START Records shown

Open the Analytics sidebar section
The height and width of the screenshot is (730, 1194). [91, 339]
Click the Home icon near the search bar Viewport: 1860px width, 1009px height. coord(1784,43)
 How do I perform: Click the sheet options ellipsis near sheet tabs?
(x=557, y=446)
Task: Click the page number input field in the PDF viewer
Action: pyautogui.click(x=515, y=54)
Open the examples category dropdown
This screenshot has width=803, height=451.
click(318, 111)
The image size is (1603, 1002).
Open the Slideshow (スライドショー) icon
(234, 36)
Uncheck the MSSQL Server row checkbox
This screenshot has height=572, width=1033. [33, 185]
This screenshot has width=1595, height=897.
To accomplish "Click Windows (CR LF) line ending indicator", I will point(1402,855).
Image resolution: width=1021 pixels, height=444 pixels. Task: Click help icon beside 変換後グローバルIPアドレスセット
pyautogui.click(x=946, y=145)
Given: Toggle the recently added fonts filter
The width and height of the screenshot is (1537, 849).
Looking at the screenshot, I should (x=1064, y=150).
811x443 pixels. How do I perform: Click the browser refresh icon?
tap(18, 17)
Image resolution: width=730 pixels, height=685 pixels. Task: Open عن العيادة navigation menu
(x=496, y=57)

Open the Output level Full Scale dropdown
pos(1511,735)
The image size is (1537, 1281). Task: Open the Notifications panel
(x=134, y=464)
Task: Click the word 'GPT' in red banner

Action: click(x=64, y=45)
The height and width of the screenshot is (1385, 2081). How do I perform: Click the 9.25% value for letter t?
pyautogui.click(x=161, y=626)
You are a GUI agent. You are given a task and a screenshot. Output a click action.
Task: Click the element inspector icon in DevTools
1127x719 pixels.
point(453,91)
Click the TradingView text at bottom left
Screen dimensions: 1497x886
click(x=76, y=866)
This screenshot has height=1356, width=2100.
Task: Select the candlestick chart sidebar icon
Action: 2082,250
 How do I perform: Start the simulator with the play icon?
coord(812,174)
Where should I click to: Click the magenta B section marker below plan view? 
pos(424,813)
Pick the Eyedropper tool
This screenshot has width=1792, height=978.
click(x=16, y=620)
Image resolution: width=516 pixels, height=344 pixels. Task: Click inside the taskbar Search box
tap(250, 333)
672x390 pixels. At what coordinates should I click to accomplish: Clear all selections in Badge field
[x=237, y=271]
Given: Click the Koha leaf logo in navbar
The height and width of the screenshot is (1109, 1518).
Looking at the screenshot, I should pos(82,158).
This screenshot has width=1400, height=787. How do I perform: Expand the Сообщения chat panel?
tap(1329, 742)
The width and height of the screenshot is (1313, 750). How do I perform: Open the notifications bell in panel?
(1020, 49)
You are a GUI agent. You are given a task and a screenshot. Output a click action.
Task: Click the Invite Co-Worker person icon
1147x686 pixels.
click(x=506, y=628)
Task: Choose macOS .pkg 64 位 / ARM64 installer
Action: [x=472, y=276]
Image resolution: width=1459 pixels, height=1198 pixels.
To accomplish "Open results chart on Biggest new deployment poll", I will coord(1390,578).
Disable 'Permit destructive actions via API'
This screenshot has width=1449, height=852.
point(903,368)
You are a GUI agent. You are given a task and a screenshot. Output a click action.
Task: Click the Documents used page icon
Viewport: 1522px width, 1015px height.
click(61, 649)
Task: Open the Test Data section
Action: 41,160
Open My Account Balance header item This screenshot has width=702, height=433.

END Records shown

▸ **Work order**:
Which lines of the data include the word "will"? Copy each one.

▸ **Written solution**:
To accomplish "Click Windows (CR LF) line ending indicator", I will point(1402,855).
To accomplish "Open results chart on Biggest new deployment poll", I will coord(1390,578).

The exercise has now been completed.